Knowledge management is a joke and search technologies are overrated.

It was about ten years ago that I really began to understand the adage, "you can't manage, what you can't measure." It was the early Internet days, when companies like CyberCash were promising micropayment systems for e-commerce, Yahoo was establishing the first search/portal system and supply-chain vendors like i2 Technologies were beginning to leverage TCP/IP to rearchitect information flow among disparate factory planning systems. It was then that I realized emerging knowledge management applications had (and still have) a fundamental flaw: they don't measure the value of information. Without knowledge valuation you can't have knowledge management.

To realize the productivity potential of information technologies will require information valuation. By historical analogy, it is as if we are in the middle of the industrial revolution and we don't know the cost and price of steel. Today we sit in the midst of the information revolution and still don't know the value of the most fundamental resource that drives our global economy: information. The benefits of the information revolution won't be realized until bottom-up, market-based valuation of daily information exchanges emerges.
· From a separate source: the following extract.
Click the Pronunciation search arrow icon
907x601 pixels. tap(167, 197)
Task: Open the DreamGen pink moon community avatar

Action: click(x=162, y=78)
Seven years ago, I shared this concept with Shanda Bahles of Eldorado Ventures. Three years later she gave me a call and asked me to come back in to explain what an information valuation system would look like to the partners. For the next six months Ross Mayfield and I worked day and night developing a business strategy for infecting the world with this technology. It was early 2001, and the venture investment community was, to say the least, not investing in "radical, unproven technologies." So we shelved our business plan. The world was not yet ready to value their time.

Several recent events make me think that the world might just be ready for information valuation. For example, the interest in using prediction markets and idea futures within companies to optimize resource allocation and sales forecasts are gaining momentum. While I still think it will be a few more years until robust systems are developed, I am more optimistic than ever that knowledge measurement systems will emerge. The reason is simple: search can only go so far.

Search technologies, no matter how sophisticated, can't capture the implicit value that humans inherently place on information and relationships. Today "search technologies" continue to command great attention and funding (Google) as "the solution" to the "info glut" problems that arise from working in an information economy.

While I won't go as far as to say that "search is dead," I certainly believe that in the next decade it will be relegated to a background function, as information valuation technologies allow simple, seamless ways for individuals to place a monetary value on every form of information they encounter each day. Bottom-up information valuation of highly nuanced information will enable markets in everything. In the process, information valuation will transform the future of work, organizational cultures, eliminate information overload, and finally make knowledge measurement (and thus management) a reality.